(Text and element pointing records)
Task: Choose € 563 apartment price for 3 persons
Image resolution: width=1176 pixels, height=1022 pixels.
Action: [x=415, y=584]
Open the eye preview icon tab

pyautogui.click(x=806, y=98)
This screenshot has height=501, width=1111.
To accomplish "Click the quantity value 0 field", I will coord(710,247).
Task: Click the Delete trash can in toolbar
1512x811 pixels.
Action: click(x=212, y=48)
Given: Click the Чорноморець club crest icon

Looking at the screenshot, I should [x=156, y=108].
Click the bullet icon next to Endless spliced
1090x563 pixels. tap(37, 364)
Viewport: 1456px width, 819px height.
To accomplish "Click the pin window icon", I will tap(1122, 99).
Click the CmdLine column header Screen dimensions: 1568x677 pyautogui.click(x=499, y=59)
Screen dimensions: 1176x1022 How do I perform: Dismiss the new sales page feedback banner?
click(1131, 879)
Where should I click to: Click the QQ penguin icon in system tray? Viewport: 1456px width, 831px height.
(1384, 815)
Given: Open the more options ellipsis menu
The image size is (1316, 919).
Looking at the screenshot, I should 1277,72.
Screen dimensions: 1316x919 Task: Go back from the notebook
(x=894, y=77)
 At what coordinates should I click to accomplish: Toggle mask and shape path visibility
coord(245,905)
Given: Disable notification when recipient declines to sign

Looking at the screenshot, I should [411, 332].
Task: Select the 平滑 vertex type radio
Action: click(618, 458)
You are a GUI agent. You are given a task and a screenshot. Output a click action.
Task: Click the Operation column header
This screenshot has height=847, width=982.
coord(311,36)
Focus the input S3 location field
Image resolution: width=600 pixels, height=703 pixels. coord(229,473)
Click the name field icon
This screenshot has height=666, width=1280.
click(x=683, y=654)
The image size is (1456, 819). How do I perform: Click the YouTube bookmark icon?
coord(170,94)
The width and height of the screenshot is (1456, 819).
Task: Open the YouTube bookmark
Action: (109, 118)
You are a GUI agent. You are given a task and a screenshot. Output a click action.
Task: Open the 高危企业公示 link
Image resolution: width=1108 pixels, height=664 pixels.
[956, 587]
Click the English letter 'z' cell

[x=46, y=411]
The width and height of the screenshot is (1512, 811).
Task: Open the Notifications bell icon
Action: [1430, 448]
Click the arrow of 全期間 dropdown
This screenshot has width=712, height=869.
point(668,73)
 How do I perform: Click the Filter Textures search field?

The exercise → Please write out all of the data above again, line for line and without any changes.

Solution below →
Task: Choose € 563 apartment price for 3 persons
Image resolution: width=1176 pixels, height=1022 pixels.
Action: [x=415, y=584]
Open the eye preview icon tab

pyautogui.click(x=806, y=98)
This screenshot has height=501, width=1111.
To accomplish "Click the quantity value 0 field", I will coord(710,247).
Task: Click the Delete trash can in toolbar
1512x811 pixels.
Action: click(x=212, y=48)
Given: Click the Чорноморець club crest icon

Looking at the screenshot, I should [x=156, y=108].
Click the bullet icon next to Endless spliced
1090x563 pixels. tap(37, 364)
Viewport: 1456px width, 819px height.
To accomplish "Click the pin window icon", I will tap(1122, 99).
Click the CmdLine column header Screen dimensions: 1568x677 pyautogui.click(x=499, y=59)
Screen dimensions: 1176x1022 How do I perform: Dismiss the new sales page feedback banner?
click(1131, 879)
Where should I click to: Click the QQ penguin icon in system tray? Viewport: 1456px width, 831px height.
(1384, 815)
Given: Open the more options ellipsis menu
The image size is (1316, 919).
Looking at the screenshot, I should 1277,72.
Screen dimensions: 1316x919 Task: Go back from the notebook
(x=894, y=77)
 At what coordinates should I click to accomplish: Toggle mask and shape path visibility
coord(245,905)
Given: Disable notification when recipient declines to sign

Looking at the screenshot, I should [411, 332].
Task: Select the 平滑 vertex type radio
Action: click(618, 458)
You are a GUI agent. You are given a task and a screenshot. Output a click action.
Task: Click the Operation column header
This screenshot has height=847, width=982.
coord(311,36)
Focus the input S3 location field
Image resolution: width=600 pixels, height=703 pixels. coord(229,473)
Click the name field icon
This screenshot has height=666, width=1280.
click(x=683, y=654)
The image size is (1456, 819). How do I perform: Click the YouTube bookmark icon?
coord(170,94)
The width and height of the screenshot is (1456, 819).
Task: Open the YouTube bookmark
Action: (109, 118)
You are a GUI agent. You are given a task and a screenshot. Output a click action.
Task: Open the 高危企业公示 link
Image resolution: width=1108 pixels, height=664 pixels.
[956, 587]
Click the English letter 'z' cell

[x=46, y=411]
The width and height of the screenshot is (1512, 811).
Task: Open the Notifications bell icon
Action: [1430, 448]
Click the arrow of 全期間 dropdown
This screenshot has width=712, height=869.
point(668,73)
 How do I perform: Click the Filter Textures search field?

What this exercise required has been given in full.